EXERCISE PROMPT: Everything from the first line of the records to the line containing "Task: Select All", inclusive, is to be extracted exactly, and nothing more.
*-*-*
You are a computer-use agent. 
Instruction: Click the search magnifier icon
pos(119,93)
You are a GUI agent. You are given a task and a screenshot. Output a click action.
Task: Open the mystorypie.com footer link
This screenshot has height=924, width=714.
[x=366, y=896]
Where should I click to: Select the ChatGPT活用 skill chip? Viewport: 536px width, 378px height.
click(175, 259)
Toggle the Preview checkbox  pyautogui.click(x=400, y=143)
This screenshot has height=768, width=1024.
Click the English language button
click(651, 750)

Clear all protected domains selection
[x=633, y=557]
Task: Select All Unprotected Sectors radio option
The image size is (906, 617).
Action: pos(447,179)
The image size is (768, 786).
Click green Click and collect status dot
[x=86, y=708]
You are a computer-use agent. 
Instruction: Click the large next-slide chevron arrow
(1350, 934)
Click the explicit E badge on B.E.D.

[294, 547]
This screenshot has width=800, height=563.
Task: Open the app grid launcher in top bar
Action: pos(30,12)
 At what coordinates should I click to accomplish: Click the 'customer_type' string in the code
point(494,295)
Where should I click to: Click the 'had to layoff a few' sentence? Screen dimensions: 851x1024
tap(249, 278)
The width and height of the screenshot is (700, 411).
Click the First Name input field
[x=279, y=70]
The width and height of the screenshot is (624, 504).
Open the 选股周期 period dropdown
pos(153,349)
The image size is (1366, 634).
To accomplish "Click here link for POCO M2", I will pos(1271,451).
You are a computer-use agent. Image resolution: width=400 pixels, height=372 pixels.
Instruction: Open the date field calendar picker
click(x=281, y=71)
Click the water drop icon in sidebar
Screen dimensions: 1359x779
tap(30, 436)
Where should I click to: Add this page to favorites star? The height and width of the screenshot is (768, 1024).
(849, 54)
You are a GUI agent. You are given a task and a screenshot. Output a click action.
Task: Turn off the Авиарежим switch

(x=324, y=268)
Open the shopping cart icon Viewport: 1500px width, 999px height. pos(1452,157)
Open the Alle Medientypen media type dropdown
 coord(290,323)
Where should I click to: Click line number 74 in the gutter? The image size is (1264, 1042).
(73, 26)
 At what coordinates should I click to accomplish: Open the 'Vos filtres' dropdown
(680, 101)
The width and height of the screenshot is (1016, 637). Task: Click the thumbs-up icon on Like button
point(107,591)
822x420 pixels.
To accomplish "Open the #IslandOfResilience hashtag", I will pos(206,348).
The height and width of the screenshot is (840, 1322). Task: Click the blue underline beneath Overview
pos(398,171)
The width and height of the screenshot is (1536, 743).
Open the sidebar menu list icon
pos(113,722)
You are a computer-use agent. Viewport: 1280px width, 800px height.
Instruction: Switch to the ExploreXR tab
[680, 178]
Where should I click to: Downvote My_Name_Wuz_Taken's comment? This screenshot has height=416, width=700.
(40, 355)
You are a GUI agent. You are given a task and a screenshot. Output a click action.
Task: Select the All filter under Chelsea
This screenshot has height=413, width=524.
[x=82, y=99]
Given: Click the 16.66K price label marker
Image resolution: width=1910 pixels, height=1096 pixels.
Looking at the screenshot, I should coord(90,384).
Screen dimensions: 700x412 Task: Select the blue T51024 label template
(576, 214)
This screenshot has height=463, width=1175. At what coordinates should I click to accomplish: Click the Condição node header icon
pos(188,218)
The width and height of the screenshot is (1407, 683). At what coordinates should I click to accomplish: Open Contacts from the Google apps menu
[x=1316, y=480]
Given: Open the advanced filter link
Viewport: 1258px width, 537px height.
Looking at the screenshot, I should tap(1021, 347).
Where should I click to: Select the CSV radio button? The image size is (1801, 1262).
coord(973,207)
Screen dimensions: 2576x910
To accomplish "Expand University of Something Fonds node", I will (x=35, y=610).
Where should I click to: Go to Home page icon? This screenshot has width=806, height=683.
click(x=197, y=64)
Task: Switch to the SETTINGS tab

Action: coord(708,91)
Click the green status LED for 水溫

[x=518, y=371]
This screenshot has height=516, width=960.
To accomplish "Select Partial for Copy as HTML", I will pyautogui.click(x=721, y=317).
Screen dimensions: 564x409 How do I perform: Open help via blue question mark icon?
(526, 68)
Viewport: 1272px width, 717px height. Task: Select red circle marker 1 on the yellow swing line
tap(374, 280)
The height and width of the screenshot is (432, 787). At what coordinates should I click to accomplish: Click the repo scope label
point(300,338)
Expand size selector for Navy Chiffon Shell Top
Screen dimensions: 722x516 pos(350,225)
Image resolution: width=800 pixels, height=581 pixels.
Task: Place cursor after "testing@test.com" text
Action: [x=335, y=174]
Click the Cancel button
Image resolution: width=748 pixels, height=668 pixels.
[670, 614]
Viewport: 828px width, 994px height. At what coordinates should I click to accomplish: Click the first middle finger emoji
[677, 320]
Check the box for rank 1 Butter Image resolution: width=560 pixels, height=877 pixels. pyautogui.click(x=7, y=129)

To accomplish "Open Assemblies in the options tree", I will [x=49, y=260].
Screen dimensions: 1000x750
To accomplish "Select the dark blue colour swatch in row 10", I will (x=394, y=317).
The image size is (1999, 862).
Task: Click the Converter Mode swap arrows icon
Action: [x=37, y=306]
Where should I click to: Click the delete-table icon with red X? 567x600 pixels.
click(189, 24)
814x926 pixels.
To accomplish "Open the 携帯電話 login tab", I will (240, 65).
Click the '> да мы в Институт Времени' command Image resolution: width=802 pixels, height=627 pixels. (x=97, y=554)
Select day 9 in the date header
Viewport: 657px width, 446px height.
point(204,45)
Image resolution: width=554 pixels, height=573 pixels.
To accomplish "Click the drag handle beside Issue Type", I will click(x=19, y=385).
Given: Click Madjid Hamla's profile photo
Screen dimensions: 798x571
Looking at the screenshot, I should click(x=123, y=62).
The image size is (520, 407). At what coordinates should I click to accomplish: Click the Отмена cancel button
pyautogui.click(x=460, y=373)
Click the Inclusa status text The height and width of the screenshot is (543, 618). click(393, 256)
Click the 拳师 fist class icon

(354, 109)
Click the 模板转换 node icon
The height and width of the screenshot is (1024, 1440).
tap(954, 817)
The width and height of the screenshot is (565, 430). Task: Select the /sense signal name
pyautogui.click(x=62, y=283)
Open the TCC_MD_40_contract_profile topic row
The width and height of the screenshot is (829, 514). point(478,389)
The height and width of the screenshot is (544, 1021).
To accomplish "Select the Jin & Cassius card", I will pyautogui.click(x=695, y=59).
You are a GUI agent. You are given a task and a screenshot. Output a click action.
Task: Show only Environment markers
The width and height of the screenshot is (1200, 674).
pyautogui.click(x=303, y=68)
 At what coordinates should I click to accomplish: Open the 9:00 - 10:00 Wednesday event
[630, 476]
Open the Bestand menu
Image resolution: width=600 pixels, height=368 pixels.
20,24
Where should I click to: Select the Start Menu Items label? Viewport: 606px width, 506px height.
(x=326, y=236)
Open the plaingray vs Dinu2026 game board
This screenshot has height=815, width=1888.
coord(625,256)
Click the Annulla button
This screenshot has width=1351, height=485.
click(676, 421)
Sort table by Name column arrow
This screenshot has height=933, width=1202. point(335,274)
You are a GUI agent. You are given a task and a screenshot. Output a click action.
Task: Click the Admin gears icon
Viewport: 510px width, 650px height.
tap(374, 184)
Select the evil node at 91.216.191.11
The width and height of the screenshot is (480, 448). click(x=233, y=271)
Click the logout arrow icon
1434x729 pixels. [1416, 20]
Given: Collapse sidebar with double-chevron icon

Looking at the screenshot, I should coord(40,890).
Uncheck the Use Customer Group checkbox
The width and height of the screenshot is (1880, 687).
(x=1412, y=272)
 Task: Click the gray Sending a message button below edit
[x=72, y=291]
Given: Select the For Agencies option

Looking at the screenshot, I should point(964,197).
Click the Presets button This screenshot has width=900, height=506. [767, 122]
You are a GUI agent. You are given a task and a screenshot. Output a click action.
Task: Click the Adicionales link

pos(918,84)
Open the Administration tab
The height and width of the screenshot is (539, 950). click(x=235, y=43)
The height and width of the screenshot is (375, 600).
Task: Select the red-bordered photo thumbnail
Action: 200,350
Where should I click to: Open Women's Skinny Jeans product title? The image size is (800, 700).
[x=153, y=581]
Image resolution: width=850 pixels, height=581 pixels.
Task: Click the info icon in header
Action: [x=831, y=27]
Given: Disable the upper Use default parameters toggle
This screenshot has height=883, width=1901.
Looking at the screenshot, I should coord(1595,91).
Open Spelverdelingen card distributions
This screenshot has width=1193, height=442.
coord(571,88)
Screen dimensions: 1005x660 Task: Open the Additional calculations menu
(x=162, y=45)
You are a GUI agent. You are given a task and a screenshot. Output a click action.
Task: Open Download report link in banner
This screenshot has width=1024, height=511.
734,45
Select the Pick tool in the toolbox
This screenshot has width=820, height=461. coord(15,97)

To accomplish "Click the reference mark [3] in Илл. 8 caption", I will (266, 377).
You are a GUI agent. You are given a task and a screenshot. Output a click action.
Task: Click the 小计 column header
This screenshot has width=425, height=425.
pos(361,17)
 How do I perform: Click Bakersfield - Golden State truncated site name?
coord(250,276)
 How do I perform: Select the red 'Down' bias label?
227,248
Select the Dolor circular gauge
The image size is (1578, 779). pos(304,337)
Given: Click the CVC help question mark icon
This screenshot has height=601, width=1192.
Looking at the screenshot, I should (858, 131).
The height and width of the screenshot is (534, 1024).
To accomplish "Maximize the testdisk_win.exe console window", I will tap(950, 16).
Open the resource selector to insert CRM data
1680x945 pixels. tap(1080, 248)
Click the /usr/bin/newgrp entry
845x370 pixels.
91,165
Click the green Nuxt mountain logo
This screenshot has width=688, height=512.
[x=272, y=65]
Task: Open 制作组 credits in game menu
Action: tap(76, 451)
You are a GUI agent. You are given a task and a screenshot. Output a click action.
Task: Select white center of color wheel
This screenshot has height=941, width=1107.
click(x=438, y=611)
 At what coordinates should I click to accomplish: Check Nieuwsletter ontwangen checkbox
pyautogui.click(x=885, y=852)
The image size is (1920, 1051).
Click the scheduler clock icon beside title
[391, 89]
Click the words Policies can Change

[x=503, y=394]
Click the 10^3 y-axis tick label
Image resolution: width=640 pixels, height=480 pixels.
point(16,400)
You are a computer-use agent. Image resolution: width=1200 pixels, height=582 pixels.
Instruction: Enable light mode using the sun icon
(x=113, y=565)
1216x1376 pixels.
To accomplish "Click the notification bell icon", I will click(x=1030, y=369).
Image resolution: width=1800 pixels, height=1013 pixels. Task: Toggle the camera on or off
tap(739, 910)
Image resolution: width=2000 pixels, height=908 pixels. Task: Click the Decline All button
*-*-*
ANSWER SPACE:
You are a computer-use agent. 
Instruction: Click the search magnifier icon
pos(119,93)
You are a GUI agent. You are given a task and a screenshot. Output a click action.
Task: Open the mystorypie.com footer link
This screenshot has height=924, width=714.
[x=366, y=896]
Where should I click to: Select the ChatGPT活用 skill chip? Viewport: 536px width, 378px height.
click(175, 259)
Toggle the Preview checkbox  pyautogui.click(x=400, y=143)
This screenshot has height=768, width=1024.
Click the English language button
click(651, 750)

Clear all protected domains selection
[x=633, y=557]
Task: Select All Unprotected Sectors radio option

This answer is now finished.